• [Passage shown]:
The National Association of Pension Funds is calling for the state pension age to be indexed to longevity.

Chief executive Christine Farnish told delegates at Cityforum’s Pensions Crisis Resolved conference in London last week that an advisory body of actuarial and mortality experts should be established along similar lines to the Bank of England’s monetary policy committee. It would control when and by how much the state pension age is increased.

Farnish said a state pension age is needed to provide people with the security of knowing when their state benefits will begin. She advocated raising the state pension age to 70 by 2030 and pegging it to longevity thereafter. Anyone who cannot work to 70 or who is in poverty would be supported by means-tested benefits under the NAPF proposals.

Independent pension policy adviser Ros Altmann said she preferred a flexible approach and pointed out that raising the state pension age to 70 would disadvantage the lower social groups, given their shorter life expectancy.

Farnish said the difference in life expectancy between the top and bottom ends of the social strata has shrunk in recent years, due largely to falling smoking rates.

She said Government Actuary’s Department tables show that, at 65, a male in social class one is expected to live until 86 while a male in social class five has a life expectancy of 81 years.

Watson Wyatt partner Alan Pickering told the conference that increased working class lifespans are one of the reasons why the state pension system is under strain.

Farnish said: “We would like the decision on the state pension age to be taken out of politics and have an advisory body analyse mortality data. The retirement age should also be indexed to longevity.”

(Stored data)

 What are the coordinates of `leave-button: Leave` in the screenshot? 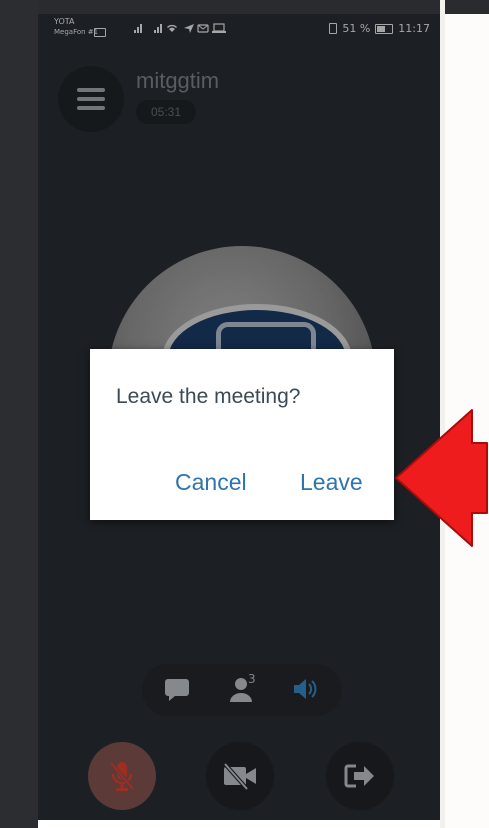 It's located at (332, 482).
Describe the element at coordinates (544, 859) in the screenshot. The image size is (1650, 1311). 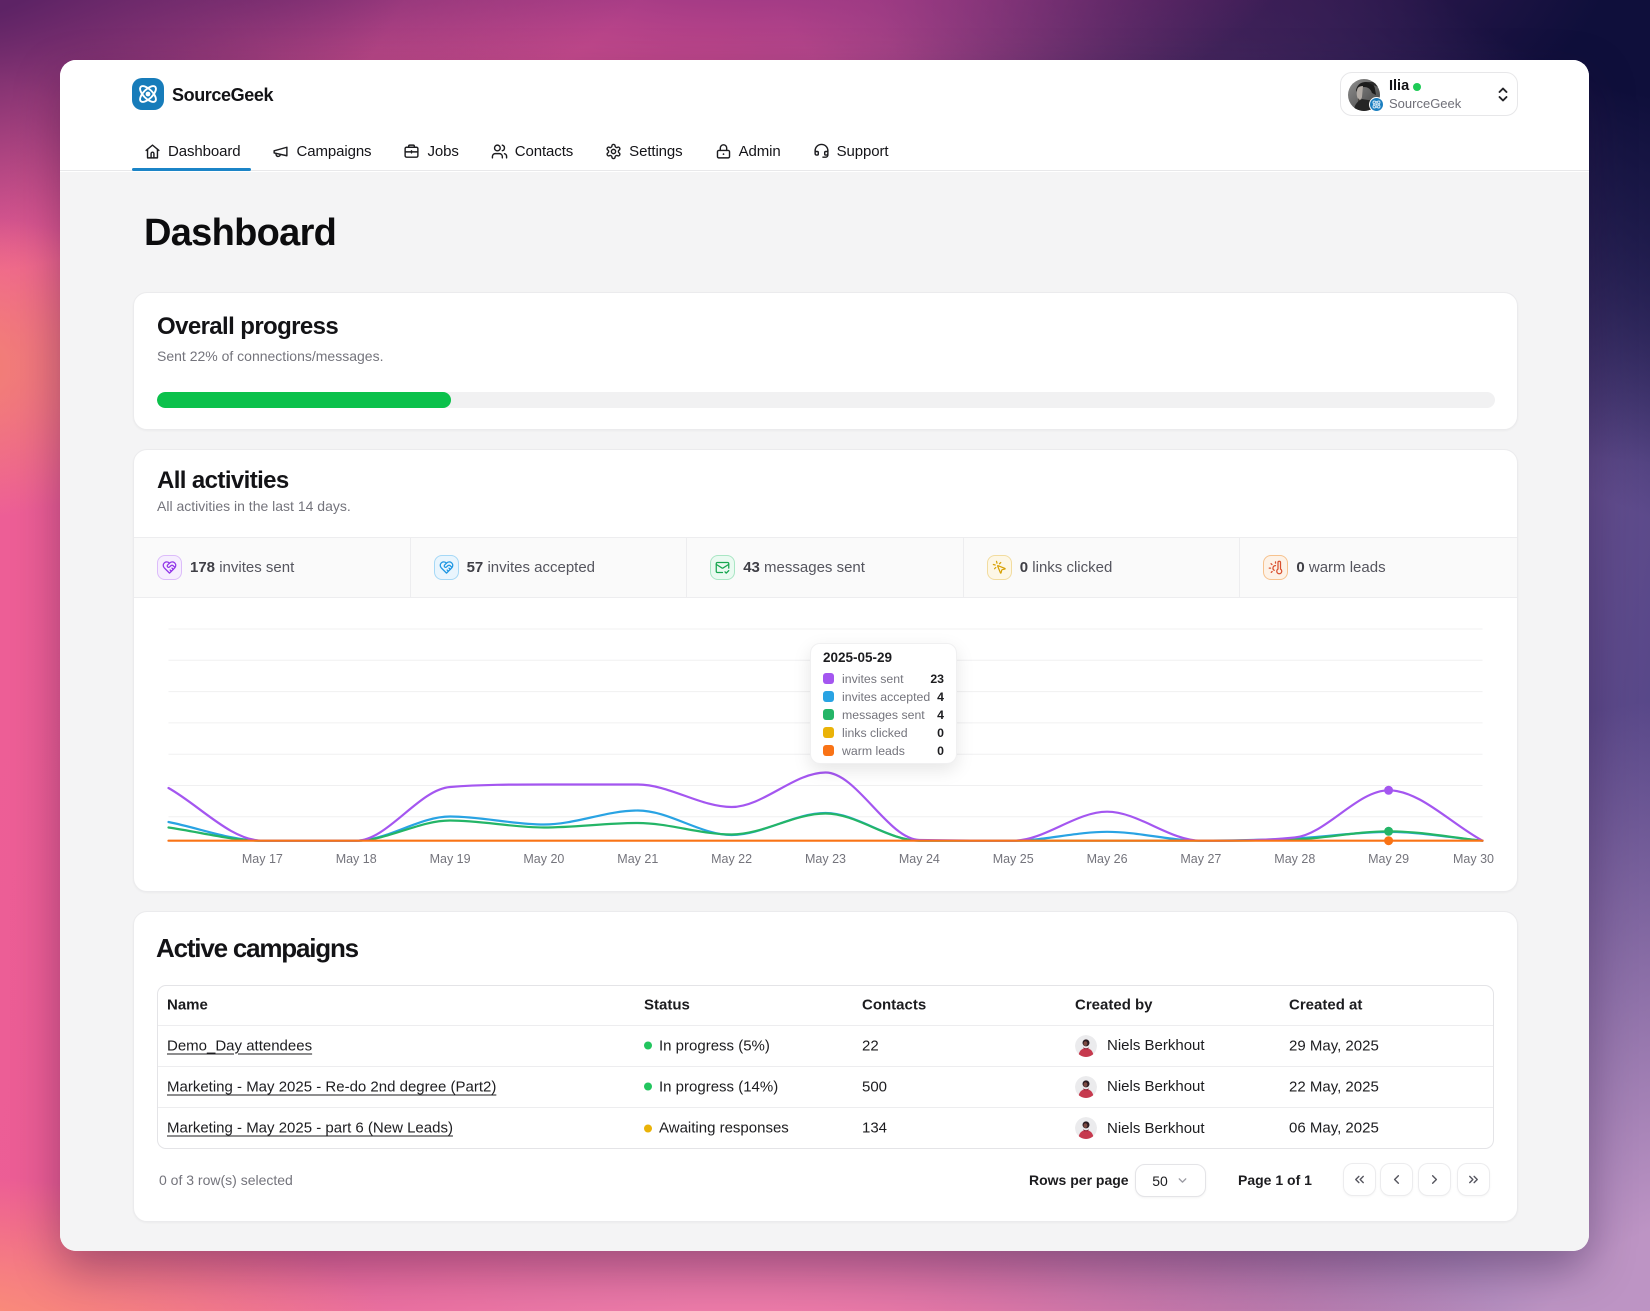
I see `svg-text: May 20` at that location.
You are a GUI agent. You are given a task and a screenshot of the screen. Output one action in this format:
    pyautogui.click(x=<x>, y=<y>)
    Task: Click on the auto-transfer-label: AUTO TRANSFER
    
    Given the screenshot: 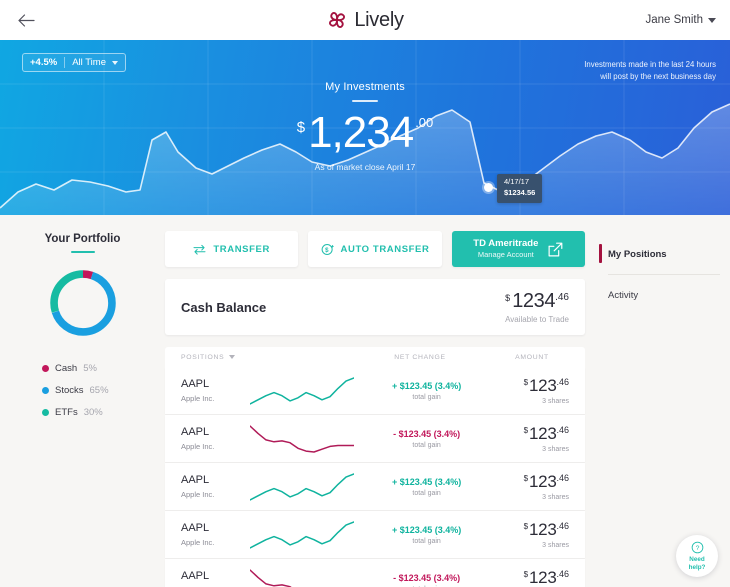 What is the action you would take?
    pyautogui.click(x=385, y=249)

• [Questions on the material]:
(1) In the article on the state pension age, to what age did Christine Farnish propose raising the state pension age, and by what year?
(2) Extract the passage from the article on the state pension age, from "Farnish said the" up to and including "of 81 years.".
This listing is material separate from the article on the state pension age above.

• [Task solutions]:
(1) To 70 by 2030.

(2)
Farnish said the difference in life expectancy between the top and bottom ends of the social strata has shrunk in recent years, due largely to falling smoking rates.

She said Government Actuary’s Department tables show that, at 65, a male in social class one is expected to live until 86 while a male in social class five has a life expectancy of 81 years.